American Bitcoin (ABTC), the Nasdaq-listed bitcoin mining and accumulation company co-founded by Eric Trump and Donald Trump Jr., plunged about 40% on Dec. 2 after a tranche of pre-merger private-placement shares unlocked. ABTC fell intraday from $3.58 to as low as $1.80 and closed at $2.19, down 38.8%, leaving the stock roughly 76% below its September $9.31 peak. Management reiterated that underlying fundamentals remain strong: Q3 revenue rose to $64.2 million from $11.6 million year‑on‑year and the company reported a $3.5 million net profit versus a prior loss. American Bitcoin reported roughly 4,090 BTC in treasury as of Nov. 13 and has expanded mining capacity. Founder Eric Trump said on X the selloff was expected because early investors can now cash out and that he does not intend to sell his stake. Analysts warn that further scheduled share unlocks through 2026 could create ongoing selling pressure. The decline coincided with broader weakness in crypto-related equities (eg, Coinbase, Circle). Traders should monitor ABTC unlock schedules, on-chain BTC treasury movements and any changes to miner collateralization as near-term drivers of volatility and potential liquidity-driven price pressure.
Bearish
The immediate market impact is bearish. A large tranche of pre-merger shares unlocked and was available for sale, triggering a sharp intraday decline of ~40% and increasing free float — a classic supply shock that pressures share price.
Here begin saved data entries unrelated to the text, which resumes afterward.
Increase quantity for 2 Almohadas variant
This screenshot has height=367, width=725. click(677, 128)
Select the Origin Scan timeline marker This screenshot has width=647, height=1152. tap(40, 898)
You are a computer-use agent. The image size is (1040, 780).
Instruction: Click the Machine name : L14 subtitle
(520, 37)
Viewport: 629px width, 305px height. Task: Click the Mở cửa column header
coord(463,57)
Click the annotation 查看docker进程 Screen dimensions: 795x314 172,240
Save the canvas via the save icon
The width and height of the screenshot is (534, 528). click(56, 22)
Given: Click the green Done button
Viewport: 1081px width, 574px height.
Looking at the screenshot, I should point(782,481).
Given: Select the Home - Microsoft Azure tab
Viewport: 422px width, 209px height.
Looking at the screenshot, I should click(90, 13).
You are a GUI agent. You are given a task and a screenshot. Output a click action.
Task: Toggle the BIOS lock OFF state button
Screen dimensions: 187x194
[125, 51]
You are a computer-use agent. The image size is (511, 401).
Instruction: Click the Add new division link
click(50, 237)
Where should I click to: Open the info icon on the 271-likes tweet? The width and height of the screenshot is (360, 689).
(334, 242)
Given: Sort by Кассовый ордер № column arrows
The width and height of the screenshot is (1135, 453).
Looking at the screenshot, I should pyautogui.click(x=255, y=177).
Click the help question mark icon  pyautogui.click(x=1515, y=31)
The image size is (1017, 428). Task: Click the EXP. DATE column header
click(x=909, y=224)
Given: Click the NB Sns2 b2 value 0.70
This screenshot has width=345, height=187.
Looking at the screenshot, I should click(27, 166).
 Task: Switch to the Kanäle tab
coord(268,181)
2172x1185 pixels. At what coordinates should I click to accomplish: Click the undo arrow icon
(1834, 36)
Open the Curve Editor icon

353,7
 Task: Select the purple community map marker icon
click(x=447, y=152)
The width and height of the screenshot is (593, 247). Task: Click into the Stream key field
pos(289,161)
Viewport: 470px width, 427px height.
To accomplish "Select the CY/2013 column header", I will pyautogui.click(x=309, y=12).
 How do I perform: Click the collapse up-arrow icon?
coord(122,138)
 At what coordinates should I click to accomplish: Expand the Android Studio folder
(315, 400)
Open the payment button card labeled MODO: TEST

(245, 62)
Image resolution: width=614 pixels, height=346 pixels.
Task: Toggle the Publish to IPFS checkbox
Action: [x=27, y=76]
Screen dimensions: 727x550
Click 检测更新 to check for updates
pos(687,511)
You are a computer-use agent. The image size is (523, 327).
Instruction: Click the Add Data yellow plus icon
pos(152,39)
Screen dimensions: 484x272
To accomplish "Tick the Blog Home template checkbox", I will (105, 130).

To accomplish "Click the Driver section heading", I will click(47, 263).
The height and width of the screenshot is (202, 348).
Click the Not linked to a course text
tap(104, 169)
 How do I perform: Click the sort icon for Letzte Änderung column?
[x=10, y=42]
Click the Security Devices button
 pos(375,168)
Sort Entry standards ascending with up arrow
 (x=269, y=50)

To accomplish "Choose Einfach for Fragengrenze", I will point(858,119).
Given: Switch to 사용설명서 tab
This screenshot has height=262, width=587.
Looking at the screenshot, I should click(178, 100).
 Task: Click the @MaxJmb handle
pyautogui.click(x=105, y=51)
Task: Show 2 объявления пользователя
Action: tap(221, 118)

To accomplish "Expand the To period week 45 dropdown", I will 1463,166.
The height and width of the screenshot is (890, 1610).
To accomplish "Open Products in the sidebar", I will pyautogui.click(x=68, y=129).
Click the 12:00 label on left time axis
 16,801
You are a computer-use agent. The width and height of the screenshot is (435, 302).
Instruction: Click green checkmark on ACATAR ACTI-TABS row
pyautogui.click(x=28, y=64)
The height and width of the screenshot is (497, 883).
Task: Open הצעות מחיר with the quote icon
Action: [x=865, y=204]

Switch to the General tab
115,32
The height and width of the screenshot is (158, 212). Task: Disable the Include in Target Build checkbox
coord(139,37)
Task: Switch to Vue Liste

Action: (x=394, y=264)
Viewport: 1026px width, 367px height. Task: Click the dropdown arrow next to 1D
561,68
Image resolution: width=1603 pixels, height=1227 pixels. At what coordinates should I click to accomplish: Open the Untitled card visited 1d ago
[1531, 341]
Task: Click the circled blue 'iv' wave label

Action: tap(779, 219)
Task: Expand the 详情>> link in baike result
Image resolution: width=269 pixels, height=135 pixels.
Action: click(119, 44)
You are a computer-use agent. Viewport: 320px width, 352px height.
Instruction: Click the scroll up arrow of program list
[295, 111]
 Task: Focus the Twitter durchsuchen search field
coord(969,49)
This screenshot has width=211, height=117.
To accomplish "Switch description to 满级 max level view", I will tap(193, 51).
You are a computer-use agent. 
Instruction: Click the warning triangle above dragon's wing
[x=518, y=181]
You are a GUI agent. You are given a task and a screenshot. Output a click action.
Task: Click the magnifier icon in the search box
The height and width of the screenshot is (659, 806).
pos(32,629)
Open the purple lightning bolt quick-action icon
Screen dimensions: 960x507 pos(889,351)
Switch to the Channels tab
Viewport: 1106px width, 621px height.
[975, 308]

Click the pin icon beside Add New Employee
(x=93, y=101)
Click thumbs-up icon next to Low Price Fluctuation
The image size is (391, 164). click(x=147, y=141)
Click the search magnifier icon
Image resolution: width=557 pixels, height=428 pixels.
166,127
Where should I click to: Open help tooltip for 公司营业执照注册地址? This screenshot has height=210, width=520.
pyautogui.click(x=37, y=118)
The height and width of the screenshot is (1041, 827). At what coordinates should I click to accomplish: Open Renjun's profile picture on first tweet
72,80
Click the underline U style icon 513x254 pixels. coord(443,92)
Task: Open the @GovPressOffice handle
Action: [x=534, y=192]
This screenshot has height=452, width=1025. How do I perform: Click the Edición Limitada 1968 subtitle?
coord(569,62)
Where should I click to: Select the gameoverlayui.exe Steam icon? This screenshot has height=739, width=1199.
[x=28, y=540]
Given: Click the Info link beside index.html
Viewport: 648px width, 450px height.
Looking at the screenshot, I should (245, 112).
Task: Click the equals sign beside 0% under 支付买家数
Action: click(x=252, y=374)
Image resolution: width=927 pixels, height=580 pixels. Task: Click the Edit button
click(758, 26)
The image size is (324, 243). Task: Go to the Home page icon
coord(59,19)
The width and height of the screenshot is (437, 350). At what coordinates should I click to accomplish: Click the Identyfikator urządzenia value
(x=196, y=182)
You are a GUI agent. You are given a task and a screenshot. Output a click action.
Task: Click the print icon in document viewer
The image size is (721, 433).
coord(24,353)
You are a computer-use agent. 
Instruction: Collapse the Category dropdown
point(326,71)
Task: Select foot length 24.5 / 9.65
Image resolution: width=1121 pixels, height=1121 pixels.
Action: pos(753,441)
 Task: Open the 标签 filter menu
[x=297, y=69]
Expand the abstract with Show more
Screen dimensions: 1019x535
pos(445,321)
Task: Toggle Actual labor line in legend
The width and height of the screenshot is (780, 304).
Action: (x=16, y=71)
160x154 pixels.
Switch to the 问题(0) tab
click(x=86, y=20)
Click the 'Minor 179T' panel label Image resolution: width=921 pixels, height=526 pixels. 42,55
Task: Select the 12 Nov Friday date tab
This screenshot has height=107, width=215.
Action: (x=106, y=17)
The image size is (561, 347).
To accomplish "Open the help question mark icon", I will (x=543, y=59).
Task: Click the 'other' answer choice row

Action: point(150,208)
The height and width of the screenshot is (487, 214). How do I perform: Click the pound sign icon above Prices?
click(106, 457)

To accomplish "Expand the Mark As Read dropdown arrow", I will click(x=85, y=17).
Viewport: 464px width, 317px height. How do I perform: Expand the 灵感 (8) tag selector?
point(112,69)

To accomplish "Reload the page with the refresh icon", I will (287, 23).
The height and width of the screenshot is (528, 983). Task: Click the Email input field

Management pointed to solid fundamentals (Q3 revenue growth, net profit, expanded mining capacity and ~4,090 BTC treasury), which may support longer-term valuation, but analysts note additional scheduled unlocks through 2026 that could sustain selling pressure. For traders, expect heightened short-term volatility driven by sell-side liquidity, potential downward price pressure on ABTC shares, and correlated weakness among crypto-related equities. Monitor unlock schedules, on-chain treasury movements (BTC flows in/out of custody), insider statements (eg, whether founders sell), and miner collateralization changes; these will determine whether the selloff is temporary or part of a prolonged downtrend. Overall: short-term bearish due to supply-driven selling; medium-to-long-term outlook depends on execution, BTC treasury management and whether future unlocks are absorbed without further heavy selling.